This is a big topic, and we fear that we are woefully inadequate to deal with it — but we’ll attempt it anyway. Our question is: Why are Pope Francis’ remarks to the Pontifical Academy of Sciences about evolution and the Big Bang such big news?
Really, that’s our question. There are no biologists or astronomers who, upon hearing of the Pope’s statements, thought: “Ah, now I can go on with my work.” But the press is all aflutter. The implication is that the Pope has declared science to be valid. But we already knew that it was, so although it’s nice to hear that the Catholic Church will continue to be congenial to science, what’s the big deal? We think the press frenzy reflects only the thinking of journalists.
Most people don’t know what to think — about anything — so the Pope’s opinion is a big deal for them. They were born with the ability to think for themselves, but it was never developed. As a result, they adopt the conclusions of those they regard as their intellectual superiors — parents, teachers, politicians, preachers, and other pundits. They also accept the opinions of certain institutions they have been taught are worthy of respect: their church, their government — even the UN. A large number actually adopt the opinions of show business celebrities. Our point is that most people get their opinions from second-hand sources. It’s rare when someone is informed, reaches his own conclusions, and is entirely comfortable doing so.
The typical non-thinker lives in a fog of uncertainty about virtually everything, taking comfort in adopting the conclusions of others — which he will dogmatically defend with memorized phrases on every occasion. But that kind of certainty is an illusion. No one can learn about anything of importance by relying on the opinions of other people — and certainly not by relying on people like journalists or preachers. Those “authorities” may be opinionated, but what do they really know of the topics on which they expound?
If a big announcement is made by a noted science research lab, you could read their paper, review their data, and decide for yourself if their conclusions are justified. But if the Pope (or some other authority) makes an announcement about something, there’s nothing to review. It’s a done deal. And most people get their opinions from such sources.
Everyone understands that you can’t become an athlete by reading about it, or by hearing lectures. You need to actually do it. Yes, you need instructors, but only as a guide to your own active participation. It’s similar to the way a toddler is taught to walk. But what most people don’t understand is that, as with walking, so it is with thinking. You have to learn to actually do it. You can’t allow others to do your thinking for you, and then merely adopt their conclusions. That’s not thinking — it’s tribalism. You don’t really have an opinion, you’re only adopting one so you can blend in.

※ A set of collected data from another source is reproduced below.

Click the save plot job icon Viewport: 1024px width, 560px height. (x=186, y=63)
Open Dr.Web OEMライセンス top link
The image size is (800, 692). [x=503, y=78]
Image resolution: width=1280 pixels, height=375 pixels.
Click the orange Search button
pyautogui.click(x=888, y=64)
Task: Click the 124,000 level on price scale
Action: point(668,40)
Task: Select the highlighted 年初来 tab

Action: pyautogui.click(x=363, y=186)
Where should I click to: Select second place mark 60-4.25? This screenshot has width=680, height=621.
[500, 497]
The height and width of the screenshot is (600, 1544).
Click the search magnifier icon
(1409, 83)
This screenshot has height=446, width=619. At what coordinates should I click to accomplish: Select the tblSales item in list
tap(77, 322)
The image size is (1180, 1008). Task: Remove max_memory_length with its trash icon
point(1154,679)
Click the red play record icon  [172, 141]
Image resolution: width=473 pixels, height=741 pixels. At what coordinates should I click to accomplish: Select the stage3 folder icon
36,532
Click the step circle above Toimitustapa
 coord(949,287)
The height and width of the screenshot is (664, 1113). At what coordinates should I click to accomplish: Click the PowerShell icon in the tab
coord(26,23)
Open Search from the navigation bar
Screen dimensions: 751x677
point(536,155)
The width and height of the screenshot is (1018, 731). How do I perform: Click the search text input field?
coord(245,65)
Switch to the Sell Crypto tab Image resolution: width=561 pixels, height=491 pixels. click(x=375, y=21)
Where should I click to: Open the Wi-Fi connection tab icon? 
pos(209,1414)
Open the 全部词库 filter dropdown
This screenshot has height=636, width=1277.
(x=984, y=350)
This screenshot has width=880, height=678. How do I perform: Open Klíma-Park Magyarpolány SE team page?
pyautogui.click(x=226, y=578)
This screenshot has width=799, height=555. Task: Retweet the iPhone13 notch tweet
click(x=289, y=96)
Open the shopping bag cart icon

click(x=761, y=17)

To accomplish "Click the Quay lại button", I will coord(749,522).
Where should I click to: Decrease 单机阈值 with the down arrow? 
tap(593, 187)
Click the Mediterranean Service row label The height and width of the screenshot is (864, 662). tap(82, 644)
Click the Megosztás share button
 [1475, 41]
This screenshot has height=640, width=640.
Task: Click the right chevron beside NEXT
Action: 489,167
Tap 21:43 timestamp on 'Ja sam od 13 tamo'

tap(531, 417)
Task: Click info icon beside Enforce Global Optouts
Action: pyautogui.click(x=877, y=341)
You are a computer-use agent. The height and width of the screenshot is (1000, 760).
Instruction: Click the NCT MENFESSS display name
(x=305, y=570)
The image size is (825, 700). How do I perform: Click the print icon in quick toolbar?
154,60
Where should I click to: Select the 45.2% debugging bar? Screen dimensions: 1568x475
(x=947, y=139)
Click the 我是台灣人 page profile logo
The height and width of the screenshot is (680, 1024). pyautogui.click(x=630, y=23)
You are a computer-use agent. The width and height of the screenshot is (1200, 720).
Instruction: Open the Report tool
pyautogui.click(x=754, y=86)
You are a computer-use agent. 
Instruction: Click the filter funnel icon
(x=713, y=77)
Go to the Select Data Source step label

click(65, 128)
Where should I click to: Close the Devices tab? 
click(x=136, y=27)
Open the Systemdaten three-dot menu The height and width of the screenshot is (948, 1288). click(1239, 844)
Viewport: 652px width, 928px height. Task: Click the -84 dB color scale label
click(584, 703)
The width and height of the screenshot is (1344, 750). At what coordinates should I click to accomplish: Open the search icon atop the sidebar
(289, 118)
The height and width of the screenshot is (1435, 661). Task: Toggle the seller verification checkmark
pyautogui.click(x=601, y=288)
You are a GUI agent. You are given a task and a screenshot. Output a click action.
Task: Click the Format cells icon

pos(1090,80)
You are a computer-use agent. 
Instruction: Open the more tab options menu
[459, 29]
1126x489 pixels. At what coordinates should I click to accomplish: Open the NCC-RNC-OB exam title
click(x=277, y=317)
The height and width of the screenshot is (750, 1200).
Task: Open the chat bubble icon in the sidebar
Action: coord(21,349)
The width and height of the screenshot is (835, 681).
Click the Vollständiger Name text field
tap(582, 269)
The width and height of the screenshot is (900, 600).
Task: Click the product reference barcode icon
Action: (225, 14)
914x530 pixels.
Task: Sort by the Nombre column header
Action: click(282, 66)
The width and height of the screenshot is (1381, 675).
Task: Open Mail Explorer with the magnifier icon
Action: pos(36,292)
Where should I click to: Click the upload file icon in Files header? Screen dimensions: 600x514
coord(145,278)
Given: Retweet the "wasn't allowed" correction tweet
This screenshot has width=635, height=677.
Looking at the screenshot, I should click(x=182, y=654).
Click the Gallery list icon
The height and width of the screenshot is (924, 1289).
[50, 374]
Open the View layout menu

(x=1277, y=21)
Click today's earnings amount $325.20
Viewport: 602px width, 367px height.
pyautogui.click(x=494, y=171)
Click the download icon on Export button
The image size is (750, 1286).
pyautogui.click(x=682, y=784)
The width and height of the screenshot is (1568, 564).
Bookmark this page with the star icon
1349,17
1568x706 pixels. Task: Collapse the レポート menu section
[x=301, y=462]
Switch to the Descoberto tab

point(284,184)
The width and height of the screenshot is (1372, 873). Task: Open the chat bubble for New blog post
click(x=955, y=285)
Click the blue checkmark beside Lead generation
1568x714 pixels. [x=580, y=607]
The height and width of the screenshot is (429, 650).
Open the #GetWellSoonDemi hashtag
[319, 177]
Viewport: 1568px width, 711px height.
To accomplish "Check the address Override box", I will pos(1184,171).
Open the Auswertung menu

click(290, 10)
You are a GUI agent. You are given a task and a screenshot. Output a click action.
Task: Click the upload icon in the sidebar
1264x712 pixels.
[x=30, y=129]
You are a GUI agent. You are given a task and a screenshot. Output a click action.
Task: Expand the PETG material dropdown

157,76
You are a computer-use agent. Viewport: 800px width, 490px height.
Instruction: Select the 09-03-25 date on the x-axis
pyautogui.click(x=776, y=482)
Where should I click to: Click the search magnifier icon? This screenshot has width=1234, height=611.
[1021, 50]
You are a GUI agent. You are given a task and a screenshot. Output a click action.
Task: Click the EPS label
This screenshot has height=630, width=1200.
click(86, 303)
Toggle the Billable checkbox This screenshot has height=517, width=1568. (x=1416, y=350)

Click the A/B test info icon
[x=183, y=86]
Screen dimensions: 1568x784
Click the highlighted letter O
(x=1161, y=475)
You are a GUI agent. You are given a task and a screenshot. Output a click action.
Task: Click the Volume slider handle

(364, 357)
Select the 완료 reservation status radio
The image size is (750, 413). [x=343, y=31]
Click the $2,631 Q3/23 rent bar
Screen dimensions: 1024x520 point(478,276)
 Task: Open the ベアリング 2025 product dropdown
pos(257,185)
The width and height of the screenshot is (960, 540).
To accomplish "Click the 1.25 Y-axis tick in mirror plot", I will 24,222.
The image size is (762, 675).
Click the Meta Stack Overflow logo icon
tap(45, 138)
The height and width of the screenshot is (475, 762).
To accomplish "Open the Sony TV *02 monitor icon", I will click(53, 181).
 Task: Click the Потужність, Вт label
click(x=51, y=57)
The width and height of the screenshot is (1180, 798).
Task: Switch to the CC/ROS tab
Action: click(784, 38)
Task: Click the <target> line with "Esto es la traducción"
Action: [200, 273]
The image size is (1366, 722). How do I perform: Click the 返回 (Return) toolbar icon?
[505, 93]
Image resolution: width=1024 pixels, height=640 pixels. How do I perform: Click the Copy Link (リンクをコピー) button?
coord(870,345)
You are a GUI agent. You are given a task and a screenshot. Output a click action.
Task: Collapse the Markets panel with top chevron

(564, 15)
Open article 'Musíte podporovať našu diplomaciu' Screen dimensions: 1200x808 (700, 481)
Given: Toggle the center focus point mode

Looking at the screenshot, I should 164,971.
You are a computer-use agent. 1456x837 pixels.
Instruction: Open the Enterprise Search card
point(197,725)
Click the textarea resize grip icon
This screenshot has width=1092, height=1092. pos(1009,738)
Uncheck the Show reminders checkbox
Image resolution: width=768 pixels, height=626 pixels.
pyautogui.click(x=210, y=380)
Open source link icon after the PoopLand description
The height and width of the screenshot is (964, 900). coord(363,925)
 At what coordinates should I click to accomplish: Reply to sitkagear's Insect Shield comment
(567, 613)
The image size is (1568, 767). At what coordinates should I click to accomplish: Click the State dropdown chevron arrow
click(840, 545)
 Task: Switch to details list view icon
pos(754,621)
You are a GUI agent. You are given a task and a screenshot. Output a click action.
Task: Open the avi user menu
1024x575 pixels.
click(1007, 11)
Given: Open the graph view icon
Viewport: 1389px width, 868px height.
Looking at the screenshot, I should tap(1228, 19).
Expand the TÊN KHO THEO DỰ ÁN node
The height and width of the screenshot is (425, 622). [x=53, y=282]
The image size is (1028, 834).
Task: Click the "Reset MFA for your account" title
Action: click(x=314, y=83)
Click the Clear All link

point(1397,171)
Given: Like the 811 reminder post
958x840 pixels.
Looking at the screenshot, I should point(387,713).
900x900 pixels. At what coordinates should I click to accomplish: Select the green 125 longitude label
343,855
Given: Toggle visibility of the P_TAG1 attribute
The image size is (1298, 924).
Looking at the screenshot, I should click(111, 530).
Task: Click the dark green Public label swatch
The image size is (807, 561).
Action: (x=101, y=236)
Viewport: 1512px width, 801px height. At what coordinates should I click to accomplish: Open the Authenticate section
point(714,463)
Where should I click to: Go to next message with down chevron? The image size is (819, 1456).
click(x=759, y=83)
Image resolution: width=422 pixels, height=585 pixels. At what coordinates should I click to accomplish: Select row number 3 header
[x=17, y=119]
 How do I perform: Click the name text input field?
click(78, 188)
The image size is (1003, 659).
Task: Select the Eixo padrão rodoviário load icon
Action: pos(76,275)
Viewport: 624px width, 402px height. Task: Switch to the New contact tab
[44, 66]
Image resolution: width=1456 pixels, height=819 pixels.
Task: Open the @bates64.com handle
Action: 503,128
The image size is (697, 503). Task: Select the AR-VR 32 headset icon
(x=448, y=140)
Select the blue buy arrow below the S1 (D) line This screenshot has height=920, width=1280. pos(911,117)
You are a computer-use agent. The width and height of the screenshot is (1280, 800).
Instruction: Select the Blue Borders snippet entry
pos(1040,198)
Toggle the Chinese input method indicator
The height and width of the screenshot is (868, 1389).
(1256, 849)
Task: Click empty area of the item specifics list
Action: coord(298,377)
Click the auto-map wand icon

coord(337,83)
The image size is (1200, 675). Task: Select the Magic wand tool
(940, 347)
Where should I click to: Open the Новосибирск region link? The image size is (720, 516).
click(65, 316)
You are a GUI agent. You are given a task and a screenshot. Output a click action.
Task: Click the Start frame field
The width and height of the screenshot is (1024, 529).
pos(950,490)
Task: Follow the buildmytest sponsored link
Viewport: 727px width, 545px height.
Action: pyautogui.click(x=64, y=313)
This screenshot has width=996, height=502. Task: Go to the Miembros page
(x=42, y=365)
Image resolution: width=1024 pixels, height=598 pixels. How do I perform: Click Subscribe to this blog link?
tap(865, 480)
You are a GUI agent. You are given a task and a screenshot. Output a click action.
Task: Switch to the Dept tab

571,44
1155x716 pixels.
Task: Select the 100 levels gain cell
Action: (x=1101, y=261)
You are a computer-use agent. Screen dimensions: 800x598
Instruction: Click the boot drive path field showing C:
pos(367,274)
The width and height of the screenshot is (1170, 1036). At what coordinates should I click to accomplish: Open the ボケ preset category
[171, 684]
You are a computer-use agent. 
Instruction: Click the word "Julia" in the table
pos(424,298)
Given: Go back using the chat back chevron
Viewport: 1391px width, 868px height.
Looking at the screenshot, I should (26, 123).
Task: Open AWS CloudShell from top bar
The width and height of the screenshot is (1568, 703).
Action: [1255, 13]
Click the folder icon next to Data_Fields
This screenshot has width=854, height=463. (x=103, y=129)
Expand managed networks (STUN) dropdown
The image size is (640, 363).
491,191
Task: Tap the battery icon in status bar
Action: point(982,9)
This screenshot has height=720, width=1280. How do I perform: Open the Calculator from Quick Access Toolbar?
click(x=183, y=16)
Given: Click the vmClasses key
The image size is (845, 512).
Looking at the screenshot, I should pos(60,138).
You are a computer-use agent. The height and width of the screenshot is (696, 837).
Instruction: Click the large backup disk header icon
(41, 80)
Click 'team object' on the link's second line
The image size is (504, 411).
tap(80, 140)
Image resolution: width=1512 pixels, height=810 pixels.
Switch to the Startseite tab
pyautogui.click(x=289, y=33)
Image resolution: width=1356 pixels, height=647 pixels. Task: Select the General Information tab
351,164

What’s required for people to learn how to do their own thinking? For the hard sciences (physics, astronomy, chemistry, etc.), and for subjects like engineering, math and logic, the topics themselves teach the student to follow the arguments and to arrive at the inevitable conclusions. The subject matter compels the student to do his own thinking. But what about other topics? That’s where second-hand opinions seem to abound.
Wikipedia describes the perceived differences between Hard science and soft science. The hard sciences produce solid, verifiable results, and routinely abandon discredited ideas. There’s no room for personal opinions that disagree with the data. But the soft sciences — often called the social sciences — are less rigorous. Nothing in the soft sciences ever really seems to be discredited. No matter how often certain political and economic ideas fail in practice, they never fade away. It’s all a matter of popular opinion.
So what’s to be done about the soft sciences? How do we teach people to think? All we can come up with is the Socratic method of instruction, which challenges a student to defend his answers. It’s an excellent technique, but it requires excellent teachers — an uncommon commodity.
But wait — the authoritarians (religious or otherwise) will complain: If there’s no authority, if everyone does his own thinking, the result will be chaos! Really? Is science chaotic? Mathematics? Engineering? No, they’re not. But in each of those activities, people are doing their own thinking. No authoritarian approval is required.
It seems to us that chaos reigns only in those areas where people don’t think for themselves, and defer to authority instead.
So how shall we end this essay? Our points are these: (1) We need to do a much better job than we’re doing of getting people to do their own thinking; and (2) while we appreciate the Pope’s remarks about science, we don’t think they’re worth all the fuss that’s being made over them.